- _Task item_
When the line with "Marianne Rosenberg (400, 2076)" appears below, start repeating lines exactly, and keep going through the line with "東京都福生市・石川酒造 仕込み水 (60, 275)"; add nothing outside that span.

- _Material shown_
──────────────────────────────

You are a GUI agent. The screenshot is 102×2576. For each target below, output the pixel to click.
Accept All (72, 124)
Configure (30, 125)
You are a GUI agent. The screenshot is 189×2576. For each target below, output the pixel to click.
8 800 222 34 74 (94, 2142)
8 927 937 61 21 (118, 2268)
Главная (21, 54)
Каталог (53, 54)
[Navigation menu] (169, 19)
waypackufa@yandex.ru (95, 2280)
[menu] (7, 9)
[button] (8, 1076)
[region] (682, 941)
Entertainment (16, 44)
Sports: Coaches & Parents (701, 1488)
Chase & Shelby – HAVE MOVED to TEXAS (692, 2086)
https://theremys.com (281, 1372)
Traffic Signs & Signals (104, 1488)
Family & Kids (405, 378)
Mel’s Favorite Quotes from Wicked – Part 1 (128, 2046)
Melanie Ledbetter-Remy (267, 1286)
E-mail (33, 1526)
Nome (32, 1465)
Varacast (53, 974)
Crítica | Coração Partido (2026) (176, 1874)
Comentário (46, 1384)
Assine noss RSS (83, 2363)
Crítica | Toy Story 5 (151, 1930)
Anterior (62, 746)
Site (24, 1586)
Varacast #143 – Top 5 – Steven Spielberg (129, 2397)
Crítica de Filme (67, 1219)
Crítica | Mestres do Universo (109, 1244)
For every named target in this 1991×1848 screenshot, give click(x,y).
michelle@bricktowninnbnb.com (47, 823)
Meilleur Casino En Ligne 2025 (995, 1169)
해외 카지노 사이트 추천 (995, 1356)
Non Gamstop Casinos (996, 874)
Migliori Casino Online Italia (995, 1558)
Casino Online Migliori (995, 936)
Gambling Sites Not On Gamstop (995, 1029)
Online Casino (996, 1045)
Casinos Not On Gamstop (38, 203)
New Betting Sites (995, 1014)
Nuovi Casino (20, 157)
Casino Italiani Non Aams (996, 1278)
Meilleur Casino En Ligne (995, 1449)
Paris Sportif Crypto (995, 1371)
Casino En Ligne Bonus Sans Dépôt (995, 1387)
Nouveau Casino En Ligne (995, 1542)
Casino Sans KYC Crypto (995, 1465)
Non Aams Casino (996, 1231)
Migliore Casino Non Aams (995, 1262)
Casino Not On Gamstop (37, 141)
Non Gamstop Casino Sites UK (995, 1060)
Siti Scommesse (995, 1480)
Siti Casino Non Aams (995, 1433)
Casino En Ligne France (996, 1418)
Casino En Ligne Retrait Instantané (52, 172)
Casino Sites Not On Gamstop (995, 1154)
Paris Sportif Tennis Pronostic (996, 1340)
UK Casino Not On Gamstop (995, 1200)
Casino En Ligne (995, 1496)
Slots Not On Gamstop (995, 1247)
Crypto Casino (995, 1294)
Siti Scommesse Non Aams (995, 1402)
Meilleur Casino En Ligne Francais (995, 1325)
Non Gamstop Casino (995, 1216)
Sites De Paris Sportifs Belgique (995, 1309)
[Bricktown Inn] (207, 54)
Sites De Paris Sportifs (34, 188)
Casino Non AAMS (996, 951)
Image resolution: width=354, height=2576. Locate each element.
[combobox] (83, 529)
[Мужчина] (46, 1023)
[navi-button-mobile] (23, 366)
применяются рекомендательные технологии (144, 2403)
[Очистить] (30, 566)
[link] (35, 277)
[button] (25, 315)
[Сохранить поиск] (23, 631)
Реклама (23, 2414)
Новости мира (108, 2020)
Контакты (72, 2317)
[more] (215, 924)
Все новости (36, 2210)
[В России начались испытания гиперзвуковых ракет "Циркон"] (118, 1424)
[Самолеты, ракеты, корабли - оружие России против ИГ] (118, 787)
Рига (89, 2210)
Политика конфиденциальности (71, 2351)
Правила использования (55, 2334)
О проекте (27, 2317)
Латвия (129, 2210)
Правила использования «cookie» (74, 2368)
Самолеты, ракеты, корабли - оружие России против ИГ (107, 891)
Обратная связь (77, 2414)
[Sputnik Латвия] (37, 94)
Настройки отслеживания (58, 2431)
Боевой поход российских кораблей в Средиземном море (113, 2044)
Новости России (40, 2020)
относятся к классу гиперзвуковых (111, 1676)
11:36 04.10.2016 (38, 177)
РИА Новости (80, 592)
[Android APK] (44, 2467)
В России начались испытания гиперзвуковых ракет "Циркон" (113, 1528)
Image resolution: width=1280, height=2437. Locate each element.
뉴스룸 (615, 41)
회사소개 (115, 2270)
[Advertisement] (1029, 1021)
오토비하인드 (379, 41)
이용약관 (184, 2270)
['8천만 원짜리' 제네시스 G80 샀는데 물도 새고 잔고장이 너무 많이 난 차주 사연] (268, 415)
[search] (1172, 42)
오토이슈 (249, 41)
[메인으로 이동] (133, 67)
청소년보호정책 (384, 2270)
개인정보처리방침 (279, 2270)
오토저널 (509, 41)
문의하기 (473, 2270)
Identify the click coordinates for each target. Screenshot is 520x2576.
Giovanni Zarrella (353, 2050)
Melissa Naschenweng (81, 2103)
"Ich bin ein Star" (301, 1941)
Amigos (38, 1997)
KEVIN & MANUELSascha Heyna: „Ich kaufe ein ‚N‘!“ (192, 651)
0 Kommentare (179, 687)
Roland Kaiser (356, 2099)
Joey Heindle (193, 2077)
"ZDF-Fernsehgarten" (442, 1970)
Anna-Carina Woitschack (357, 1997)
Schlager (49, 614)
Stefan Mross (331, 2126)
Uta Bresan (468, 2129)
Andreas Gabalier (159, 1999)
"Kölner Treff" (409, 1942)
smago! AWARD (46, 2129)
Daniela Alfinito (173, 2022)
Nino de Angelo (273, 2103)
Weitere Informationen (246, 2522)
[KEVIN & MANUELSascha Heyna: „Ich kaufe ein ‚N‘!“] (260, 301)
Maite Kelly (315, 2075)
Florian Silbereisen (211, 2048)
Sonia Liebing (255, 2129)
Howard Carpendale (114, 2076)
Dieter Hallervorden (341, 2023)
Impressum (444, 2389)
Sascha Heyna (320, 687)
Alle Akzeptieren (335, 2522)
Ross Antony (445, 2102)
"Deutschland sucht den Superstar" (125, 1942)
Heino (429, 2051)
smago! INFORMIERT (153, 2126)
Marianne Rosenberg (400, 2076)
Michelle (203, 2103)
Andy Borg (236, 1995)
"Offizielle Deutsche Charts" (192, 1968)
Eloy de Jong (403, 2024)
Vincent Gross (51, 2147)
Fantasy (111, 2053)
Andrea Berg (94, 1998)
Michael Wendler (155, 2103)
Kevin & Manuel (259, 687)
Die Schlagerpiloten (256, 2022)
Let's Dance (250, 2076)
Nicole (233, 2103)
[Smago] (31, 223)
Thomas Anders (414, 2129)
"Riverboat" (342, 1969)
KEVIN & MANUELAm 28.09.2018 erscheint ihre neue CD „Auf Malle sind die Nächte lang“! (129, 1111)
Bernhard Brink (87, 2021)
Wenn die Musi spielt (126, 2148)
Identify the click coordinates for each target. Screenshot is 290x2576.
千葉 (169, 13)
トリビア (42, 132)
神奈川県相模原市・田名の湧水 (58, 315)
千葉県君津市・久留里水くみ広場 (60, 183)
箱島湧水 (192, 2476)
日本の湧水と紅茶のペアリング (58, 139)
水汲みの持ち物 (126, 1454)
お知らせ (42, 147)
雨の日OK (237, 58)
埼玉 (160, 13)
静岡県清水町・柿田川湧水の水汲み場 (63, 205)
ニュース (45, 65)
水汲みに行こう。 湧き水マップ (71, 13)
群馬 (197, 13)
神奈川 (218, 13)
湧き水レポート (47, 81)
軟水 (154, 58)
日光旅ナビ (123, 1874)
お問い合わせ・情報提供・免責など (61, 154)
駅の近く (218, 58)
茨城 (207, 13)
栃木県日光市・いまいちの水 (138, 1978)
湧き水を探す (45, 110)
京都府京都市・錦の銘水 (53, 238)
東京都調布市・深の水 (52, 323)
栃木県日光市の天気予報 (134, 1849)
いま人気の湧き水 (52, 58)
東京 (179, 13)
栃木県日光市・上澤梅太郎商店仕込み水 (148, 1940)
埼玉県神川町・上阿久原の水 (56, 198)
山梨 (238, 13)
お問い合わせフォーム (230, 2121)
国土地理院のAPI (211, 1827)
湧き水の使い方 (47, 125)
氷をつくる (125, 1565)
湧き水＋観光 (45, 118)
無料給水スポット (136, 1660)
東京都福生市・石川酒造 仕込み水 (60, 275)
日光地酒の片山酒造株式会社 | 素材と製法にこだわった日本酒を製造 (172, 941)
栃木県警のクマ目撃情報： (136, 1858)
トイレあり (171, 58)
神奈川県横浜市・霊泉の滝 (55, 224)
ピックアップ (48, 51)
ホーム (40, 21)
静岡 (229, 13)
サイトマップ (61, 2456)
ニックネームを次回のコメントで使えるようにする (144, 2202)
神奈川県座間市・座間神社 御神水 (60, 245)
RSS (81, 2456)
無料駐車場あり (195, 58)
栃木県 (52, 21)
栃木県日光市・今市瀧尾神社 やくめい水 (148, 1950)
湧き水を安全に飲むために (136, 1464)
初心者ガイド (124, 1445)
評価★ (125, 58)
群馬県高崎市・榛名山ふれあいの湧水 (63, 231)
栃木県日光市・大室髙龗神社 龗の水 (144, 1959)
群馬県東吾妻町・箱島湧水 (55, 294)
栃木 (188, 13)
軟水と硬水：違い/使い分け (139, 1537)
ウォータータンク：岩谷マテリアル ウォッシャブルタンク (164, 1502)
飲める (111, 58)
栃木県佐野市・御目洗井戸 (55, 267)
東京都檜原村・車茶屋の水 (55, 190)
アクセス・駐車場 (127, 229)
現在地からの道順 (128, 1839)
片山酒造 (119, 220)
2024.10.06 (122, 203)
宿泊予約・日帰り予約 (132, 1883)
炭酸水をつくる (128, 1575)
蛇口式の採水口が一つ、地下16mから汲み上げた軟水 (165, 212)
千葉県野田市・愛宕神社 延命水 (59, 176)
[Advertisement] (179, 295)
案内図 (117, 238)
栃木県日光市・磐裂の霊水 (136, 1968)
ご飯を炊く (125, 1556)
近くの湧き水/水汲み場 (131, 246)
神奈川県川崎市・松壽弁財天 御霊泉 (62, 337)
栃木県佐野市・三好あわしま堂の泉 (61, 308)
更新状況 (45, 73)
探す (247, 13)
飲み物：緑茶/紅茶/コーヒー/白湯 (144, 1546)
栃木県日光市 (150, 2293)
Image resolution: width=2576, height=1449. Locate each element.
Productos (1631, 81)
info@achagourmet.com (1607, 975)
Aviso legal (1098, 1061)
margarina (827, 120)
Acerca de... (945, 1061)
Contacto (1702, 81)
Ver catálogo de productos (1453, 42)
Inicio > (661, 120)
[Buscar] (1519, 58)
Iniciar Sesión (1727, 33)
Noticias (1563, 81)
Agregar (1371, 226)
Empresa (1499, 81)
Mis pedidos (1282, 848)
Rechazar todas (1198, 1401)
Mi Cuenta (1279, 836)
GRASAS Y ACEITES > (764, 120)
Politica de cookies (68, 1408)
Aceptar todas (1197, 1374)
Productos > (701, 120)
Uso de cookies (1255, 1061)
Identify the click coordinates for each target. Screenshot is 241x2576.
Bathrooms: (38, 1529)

──────────────────────────────

- _Output for this exercise_
Marianne Rosenberg (400, 2076)
Michelle (203, 2103)
Andy Borg (236, 1995)
"Offizielle Deutsche Charts" (192, 1968)
Eloy de Jong (403, 2024)
Vincent Gross (51, 2147)
Fantasy (111, 2053)
Andrea Berg (94, 1998)
Michael Wendler (155, 2103)
Kevin & Manuel (259, 687)
Die Schlagerpiloten (256, 2022)
Let's Dance (250, 2076)
Nicole (233, 2103)
[Smago] (31, 223)
Thomas Anders (414, 2129)
"Riverboat" (342, 1969)
KEVIN & MANUELAm 28.09.2018 erscheint ihre neue CD „Auf Malle sind die Nächte lang“! (129, 1111)
Bernhard Brink (87, 2021)
Wenn die Musi spielt (126, 2148)
Identify the click coordinates for each target. Screenshot is 290x2576.
千葉 (169, 13)
トリビア (42, 132)
神奈川県相模原市・田名の湧水 (58, 315)
千葉県君津市・久留里水くみ広場 (60, 183)
箱島湧水 (192, 2476)
日本の湧水と紅茶のペアリング (58, 139)
水汲みの持ち物 (126, 1454)
お知らせ (42, 147)
雨の日OK (237, 58)
埼玉 (160, 13)
静岡県清水町・柿田川湧水の水汲み場 (63, 205)
ニュース (45, 65)
水汲みに行こう。 湧き水マップ (71, 13)
群馬 (197, 13)
神奈川 (218, 13)
湧き水レポート (47, 81)
軟水 (154, 58)
日光旅ナビ (123, 1874)
お問い合わせ・情報提供・免責など (61, 154)
駅の近く (218, 58)
茨城 (207, 13)
栃木県日光市・いまいちの水 (138, 1978)
湧き水を探す (45, 110)
京都府京都市・錦の銘水 (53, 238)
東京都調布市・深の水 (52, 323)
栃木県日光市の天気予報 (134, 1849)
いま人気の湧き水 (52, 58)
東京 (179, 13)
栃木県日光市・上澤梅太郎商店仕込み水 (148, 1940)
埼玉県神川町・上阿久原の水 (56, 198)
山梨 (238, 13)
お問い合わせフォーム (230, 2121)
国土地理院のAPI (211, 1827)
湧き水の使い方 (47, 125)
氷をつくる (125, 1565)
湧き水＋観光 (45, 118)
無料給水スポット (136, 1660)
東京都福生市・石川酒造 仕込み水 (60, 275)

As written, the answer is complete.